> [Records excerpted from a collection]
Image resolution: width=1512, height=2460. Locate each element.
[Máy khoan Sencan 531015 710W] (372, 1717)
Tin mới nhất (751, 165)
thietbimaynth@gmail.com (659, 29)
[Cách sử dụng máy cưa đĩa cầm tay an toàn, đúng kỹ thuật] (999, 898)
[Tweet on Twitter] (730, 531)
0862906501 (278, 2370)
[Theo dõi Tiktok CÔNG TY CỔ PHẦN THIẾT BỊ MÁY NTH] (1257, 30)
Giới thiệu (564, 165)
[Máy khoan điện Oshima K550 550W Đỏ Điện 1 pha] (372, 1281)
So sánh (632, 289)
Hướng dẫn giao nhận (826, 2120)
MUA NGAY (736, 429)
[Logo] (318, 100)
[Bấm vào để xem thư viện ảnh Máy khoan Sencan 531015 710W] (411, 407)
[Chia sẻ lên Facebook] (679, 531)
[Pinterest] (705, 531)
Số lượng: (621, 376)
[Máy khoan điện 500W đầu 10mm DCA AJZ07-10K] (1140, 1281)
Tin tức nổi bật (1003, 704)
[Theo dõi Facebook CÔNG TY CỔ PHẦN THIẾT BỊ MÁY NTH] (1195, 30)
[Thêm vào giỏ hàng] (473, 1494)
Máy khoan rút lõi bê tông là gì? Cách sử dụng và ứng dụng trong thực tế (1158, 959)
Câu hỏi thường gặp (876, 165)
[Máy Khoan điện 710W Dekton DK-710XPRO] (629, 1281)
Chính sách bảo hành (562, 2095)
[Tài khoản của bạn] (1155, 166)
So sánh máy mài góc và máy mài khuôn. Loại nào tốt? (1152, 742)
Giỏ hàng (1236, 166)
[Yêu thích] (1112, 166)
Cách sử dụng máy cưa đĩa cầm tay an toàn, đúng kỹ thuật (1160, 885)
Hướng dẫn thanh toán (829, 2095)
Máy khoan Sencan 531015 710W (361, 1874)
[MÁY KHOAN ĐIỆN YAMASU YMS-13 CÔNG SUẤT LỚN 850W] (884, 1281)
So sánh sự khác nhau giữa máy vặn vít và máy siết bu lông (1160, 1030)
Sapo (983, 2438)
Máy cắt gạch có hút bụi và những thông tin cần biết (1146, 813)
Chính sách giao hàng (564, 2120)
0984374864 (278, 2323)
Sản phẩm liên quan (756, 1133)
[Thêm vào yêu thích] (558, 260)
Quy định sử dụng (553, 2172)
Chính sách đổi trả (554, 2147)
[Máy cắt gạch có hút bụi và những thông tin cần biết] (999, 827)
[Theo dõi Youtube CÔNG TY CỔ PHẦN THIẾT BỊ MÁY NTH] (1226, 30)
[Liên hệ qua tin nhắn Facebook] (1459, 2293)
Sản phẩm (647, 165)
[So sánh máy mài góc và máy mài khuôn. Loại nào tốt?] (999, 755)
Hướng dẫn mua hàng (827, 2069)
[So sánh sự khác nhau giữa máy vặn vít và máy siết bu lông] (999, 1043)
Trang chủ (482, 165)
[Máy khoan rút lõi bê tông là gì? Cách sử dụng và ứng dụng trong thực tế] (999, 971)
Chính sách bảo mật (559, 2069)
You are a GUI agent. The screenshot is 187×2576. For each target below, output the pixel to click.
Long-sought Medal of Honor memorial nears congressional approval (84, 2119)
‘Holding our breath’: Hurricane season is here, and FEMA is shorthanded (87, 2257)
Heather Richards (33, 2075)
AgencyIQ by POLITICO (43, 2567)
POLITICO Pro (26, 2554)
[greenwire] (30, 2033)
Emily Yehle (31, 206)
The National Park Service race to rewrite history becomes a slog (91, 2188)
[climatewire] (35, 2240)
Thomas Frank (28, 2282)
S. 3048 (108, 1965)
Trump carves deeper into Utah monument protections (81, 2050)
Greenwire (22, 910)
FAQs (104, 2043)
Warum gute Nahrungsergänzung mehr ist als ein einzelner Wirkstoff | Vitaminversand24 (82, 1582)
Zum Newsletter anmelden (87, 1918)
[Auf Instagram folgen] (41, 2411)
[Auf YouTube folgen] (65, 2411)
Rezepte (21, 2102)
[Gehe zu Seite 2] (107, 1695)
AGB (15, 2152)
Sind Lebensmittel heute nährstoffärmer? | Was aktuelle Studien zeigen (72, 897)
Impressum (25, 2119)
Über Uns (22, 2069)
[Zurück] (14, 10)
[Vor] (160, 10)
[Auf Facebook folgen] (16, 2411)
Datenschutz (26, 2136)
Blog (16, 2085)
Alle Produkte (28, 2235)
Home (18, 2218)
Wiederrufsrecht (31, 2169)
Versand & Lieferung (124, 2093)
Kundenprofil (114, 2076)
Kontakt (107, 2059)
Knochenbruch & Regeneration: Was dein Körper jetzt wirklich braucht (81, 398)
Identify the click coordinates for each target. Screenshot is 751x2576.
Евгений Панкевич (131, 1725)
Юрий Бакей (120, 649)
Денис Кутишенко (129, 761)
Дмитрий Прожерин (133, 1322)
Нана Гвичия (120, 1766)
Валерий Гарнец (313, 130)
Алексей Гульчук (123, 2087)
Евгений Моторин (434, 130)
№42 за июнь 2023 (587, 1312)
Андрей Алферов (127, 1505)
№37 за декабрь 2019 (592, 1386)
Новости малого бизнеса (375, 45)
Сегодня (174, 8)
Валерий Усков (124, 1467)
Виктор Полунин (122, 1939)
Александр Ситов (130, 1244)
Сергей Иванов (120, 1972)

> [TASK ITEM] The data above needs retyping. Reproduce each line exactly.

> [ANSWER SPACE]
Image resolution: width=1512, height=2460. Locate each element.
[Máy khoan Sencan 531015 710W] (372, 1717)
Tin mới nhất (751, 165)
thietbimaynth@gmail.com (659, 29)
[Cách sử dụng máy cưa đĩa cầm tay an toàn, đúng kỹ thuật] (999, 898)
[Tweet on Twitter] (730, 531)
0862906501 (278, 2370)
[Theo dõi Tiktok CÔNG TY CỔ PHẦN THIẾT BỊ MÁY NTH] (1257, 30)
Giới thiệu (564, 165)
[Máy khoan điện Oshima K550 550W Đỏ Điện 1 pha] (372, 1281)
So sánh (632, 289)
Hướng dẫn giao nhận (826, 2120)
MUA NGAY (736, 429)
[Logo] (318, 100)
[Bấm vào để xem thư viện ảnh Máy khoan Sencan 531015 710W] (411, 407)
[Chia sẻ lên Facebook] (679, 531)
[Pinterest] (705, 531)
Số lượng: (621, 376)
[Máy khoan điện 500W đầu 10mm DCA AJZ07-10K] (1140, 1281)
Tin tức nổi bật (1003, 704)
[Theo dõi Facebook CÔNG TY CỔ PHẦN THIẾT BỊ MÁY NTH] (1195, 30)
[Thêm vào giỏ hàng] (473, 1494)
Máy khoan rút lõi bê tông là gì? Cách sử dụng và ứng dụng trong thực tế (1158, 959)
Câu hỏi thường gặp (876, 165)
[Máy Khoan điện 710W Dekton DK-710XPRO] (629, 1281)
Chính sách bảo hành (562, 2095)
[Tài khoản của bạn] (1155, 166)
So sánh máy mài góc và máy mài khuôn. Loại nào tốt? (1152, 742)
Giỏ hàng (1236, 166)
[Yêu thích] (1112, 166)
Cách sử dụng máy cưa đĩa cầm tay an toàn, đúng kỹ thuật (1160, 885)
Hướng dẫn thanh toán (829, 2095)
Máy khoan Sencan 531015 710W (361, 1874)
[MÁY KHOAN ĐIỆN YAMASU YMS-13 CÔNG SUẤT LỚN 850W] (884, 1281)
So sánh sự khác nhau giữa máy vặn vít và máy siết bu lông (1160, 1030)
Sapo (983, 2438)
Máy cắt gạch có hút bụi và những thông tin cần biết (1146, 813)
Chính sách giao hàng (564, 2120)
0984374864 (278, 2323)
Sản phẩm liên quan (756, 1133)
[Thêm vào yêu thích] (558, 260)
Quy định sử dụng (553, 2172)
Chính sách đổi trả (554, 2147)
[Máy cắt gạch có hút bụi và những thông tin cần biết] (999, 827)
[Theo dõi Youtube CÔNG TY CỔ PHẦN THIẾT BỊ MÁY NTH] (1226, 30)
[Liên hệ qua tin nhắn Facebook] (1459, 2293)
Sản phẩm (647, 165)
[So sánh máy mài góc và máy mài khuôn. Loại nào tốt?] (999, 755)
Hướng dẫn mua hàng (827, 2069)
[So sánh sự khác nhau giữa máy vặn vít và máy siết bu lông] (999, 1043)
Trang chủ (482, 165)
[Máy khoan rút lõi bê tông là gì? Cách sử dụng và ứng dụng trong thực tế] (999, 971)
Chính sách bảo mật (559, 2069)
You are a GUI agent. The screenshot is 187×2576. For each target below, output the pixel to click.
Long-sought Medal of Honor memorial nears congressional approval (84, 2119)
‘Holding our breath’: Hurricane season is here, and FEMA is shorthanded (87, 2257)
Heather Richards (33, 2075)
AgencyIQ by POLITICO (43, 2567)
POLITICO Pro (26, 2554)
[greenwire] (30, 2033)
Emily Yehle (31, 206)
The National Park Service race to rewrite history becomes a slog (91, 2188)
[climatewire] (35, 2240)
Thomas Frank (28, 2282)
S. 3048 (108, 1965)
Trump carves deeper into Utah monument protections (81, 2050)
Greenwire (22, 910)
FAQs (104, 2043)
Warum gute Nahrungsergänzung mehr ist als ein einzelner Wirkstoff | Vitaminversand24 (82, 1582)
Zum Newsletter anmelden (87, 1918)
[Auf Instagram folgen] (41, 2411)
[Auf YouTube folgen] (65, 2411)
Rezepte (21, 2102)
[Gehe zu Seite 2] (107, 1695)
AGB (15, 2152)
Sind Lebensmittel heute nährstoffärmer? | Was aktuelle Studien zeigen (72, 897)
Impressum (25, 2119)
Über Uns (22, 2069)
[Zurück] (14, 10)
[Vor] (160, 10)
[Auf Facebook folgen] (16, 2411)
Datenschutz (26, 2136)
Blog (16, 2085)
Alle Produkte (28, 2235)
Home (18, 2218)
Wiederrufsrecht (31, 2169)
Versand & Lieferung (124, 2093)
Kundenprofil (114, 2076)
Kontakt (107, 2059)
Knochenbruch & Regeneration: Was dein Körper jetzt wirklich braucht (81, 398)
Identify the click coordinates for each target. Screenshot is 751x2576.
Евгений Панкевич (131, 1725)
Юрий Бакей (120, 649)
Денис Кутишенко (129, 761)
Дмитрий Прожерин (133, 1322)
Нана Гвичия (120, 1766)
Валерий Гарнец (313, 130)
Алексей Гульчук (123, 2087)
Евгений Моторин (434, 130)
№42 за июнь 2023 (587, 1312)
Андрей Алферов (127, 1505)
№37 за декабрь 2019 (592, 1386)
Новости малого бизнеса (375, 45)
Сегодня (174, 8)
Валерий Усков (124, 1467)
Виктор Полунин (122, 1939)
Александр Ситов (130, 1244)
Сергей Иванов (120, 1972)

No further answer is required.